Start of Block

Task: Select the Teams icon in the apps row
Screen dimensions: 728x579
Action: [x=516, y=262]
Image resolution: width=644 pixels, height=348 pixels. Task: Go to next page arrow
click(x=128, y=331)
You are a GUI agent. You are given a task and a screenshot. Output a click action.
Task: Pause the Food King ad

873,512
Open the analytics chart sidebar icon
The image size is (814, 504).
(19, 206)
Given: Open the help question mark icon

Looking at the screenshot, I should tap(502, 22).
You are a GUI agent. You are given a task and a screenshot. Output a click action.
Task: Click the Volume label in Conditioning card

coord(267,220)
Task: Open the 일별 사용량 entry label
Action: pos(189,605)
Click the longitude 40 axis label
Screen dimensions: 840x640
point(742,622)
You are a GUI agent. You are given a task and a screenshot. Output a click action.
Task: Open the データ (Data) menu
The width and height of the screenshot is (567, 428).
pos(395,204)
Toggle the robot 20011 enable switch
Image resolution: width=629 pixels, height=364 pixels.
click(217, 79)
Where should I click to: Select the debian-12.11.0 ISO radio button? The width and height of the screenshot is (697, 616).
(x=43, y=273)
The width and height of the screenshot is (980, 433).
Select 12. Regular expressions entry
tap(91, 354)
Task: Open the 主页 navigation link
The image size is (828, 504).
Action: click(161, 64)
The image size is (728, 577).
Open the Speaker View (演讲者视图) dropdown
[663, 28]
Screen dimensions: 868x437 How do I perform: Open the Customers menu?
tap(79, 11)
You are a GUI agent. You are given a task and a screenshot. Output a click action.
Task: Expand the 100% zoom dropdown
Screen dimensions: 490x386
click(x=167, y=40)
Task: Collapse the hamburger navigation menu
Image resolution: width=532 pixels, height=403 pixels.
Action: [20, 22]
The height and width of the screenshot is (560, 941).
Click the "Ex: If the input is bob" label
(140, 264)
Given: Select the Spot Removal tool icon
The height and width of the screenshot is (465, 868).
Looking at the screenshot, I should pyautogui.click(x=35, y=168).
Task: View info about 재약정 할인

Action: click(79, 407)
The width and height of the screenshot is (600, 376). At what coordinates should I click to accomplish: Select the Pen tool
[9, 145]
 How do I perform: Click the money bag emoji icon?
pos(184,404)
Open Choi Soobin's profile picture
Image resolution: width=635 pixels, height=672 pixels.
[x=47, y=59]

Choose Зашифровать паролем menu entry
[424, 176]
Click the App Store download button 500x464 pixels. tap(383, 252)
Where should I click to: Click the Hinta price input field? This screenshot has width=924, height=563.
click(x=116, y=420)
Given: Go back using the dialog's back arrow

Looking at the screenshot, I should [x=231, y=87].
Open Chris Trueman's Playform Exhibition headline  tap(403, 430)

End of Block

All lines of the records above with the word "navigation" in them are to be copied.

Task: Open the 主页 navigation link
Task: Collapse the hamburger navigation menu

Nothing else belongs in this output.